# COSC 482 – Data Science and Web Scraping
## Assignment 1: Web Scraping Practice

**Objective:**

Practice web scraping with BeautifulSoup using a single large HTML content. Tasks include:
- Extracting elements based on tags.
- Filtering elements based on attributes or text.
- Storing scraped data in pandas DataFrames.


In [1]:
# Install and import necessary libraries
!pip install beautifulsoup4 pandas

from bs4 import BeautifulSoup
import pandas as pd



### HTML Content
Below is the HTML content you will work with.

_Supplied material:_

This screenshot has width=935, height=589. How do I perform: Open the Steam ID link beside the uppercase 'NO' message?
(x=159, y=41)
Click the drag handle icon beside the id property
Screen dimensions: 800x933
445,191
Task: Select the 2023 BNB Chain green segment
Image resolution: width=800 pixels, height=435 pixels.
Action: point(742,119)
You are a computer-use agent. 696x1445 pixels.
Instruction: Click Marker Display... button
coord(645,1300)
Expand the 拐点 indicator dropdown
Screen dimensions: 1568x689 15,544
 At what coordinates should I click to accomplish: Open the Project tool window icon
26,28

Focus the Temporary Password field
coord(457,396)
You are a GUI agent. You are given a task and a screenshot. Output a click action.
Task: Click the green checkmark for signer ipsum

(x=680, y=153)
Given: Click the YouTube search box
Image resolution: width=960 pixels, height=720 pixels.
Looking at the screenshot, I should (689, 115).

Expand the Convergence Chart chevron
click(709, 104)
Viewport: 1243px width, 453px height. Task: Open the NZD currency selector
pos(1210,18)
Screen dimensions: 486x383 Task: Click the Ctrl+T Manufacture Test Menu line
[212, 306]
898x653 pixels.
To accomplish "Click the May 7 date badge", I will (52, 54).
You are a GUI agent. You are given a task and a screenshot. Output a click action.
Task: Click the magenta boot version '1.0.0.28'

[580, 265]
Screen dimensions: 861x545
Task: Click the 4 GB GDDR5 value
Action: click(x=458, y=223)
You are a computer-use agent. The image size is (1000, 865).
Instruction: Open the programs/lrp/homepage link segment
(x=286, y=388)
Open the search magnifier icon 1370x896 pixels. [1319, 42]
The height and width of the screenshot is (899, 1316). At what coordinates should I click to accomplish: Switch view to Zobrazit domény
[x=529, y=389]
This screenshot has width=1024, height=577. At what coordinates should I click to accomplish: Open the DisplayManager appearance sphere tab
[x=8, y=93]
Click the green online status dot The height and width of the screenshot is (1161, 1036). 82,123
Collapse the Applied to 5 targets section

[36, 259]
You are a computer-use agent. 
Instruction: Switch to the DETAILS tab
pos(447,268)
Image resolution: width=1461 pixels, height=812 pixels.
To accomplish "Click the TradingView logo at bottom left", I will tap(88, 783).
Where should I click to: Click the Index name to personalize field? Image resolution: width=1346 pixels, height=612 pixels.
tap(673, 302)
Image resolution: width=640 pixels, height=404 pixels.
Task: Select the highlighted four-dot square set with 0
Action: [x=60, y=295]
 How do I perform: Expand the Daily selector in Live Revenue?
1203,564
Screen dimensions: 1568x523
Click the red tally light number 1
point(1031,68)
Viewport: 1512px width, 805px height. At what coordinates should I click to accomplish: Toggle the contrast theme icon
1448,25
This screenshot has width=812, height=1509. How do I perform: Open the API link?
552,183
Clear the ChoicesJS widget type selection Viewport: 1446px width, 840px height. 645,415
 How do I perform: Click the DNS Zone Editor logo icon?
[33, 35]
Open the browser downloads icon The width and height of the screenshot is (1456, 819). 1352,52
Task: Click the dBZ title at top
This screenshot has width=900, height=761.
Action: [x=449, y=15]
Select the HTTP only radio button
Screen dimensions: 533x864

_Objective 1:_
From the web scraping assignment, print the part that opens with the words containing "# COSC 482 –" and closes with "based on tags.".
_Objective 2:_
Condense the paragraph of the web scraping assignment beginning "Practice web scraping with BeautifulSoup" into a single shorter sentence that keeps its main facts.

_Worked solution 1:_
# COSC 482 – Data Science and Web Scraping
## Assignment 1: Web Scraping Practice

**Objective:**

Practice web scraping with BeautifulSoup using a single large HTML content. Tasks include:
- Extracting elements based on tags.

_Worked solution 2:_
Using BeautifulSoup on one large HTML content, practice extracting elements by tag, filtering them by attributes or text, and storing the scraped data in pandas DataFrames.